Recent enterprise program initiatives recognize that empowering rural communities, co-ops, neighborhood associations, and similar groups will enable them to act as proto-incubators for bringing greater business literacy to those who have been largely marginalized economic players. The cost of not including women as serious economic actors is severe and largely unnoticed. A Brookings Institution article recently noted that: “The World Bank recently said that globally we are losing $160 trillion in wealth because of the gender gap in earnings, including $3.1 trillion in the Middle East and North Africa (MENA) region.”
Yet changes in legal codes, allocating more funding to female-centric programs, and building friendly ecosystems to support women in business still has to overcome the most significant barrier to women in the workforce – social and cultural stereotypes driven by a patriarchal society. As the Brookings article puts it: “In order to address the cultural barriers and the deep-rooted gender stereotyping concerning the division of labor, we must work closely with communities and with men specifically to raise the desirability and legitimacy of women working.”
Perhaps the reason that there is so much emphasis on promoting women entrepreneurs in hi tech is that these sectors are outside of traditional jobs tied to crafts and food processing or more male-dominated areas.

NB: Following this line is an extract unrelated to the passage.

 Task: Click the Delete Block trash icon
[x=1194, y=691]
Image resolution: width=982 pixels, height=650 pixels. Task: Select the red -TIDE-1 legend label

An IFC article says it clearly: “It may surprise some to learn that one in three start-ups in the Arab World is founded or led by women- a higher percentage than in Silicon Valley. Indeed, women are a force to be reckoned with in the start-up scene across the Middle East. Because the tech industry is still relatively new in the Arab world, there is no legacy of it being a male dominated field. Many entrepreneurs from the region believe that technology is one of the few spaces where everything is viewed as possible, including breaking gender norms, and is therefore a very attractive industry for women.”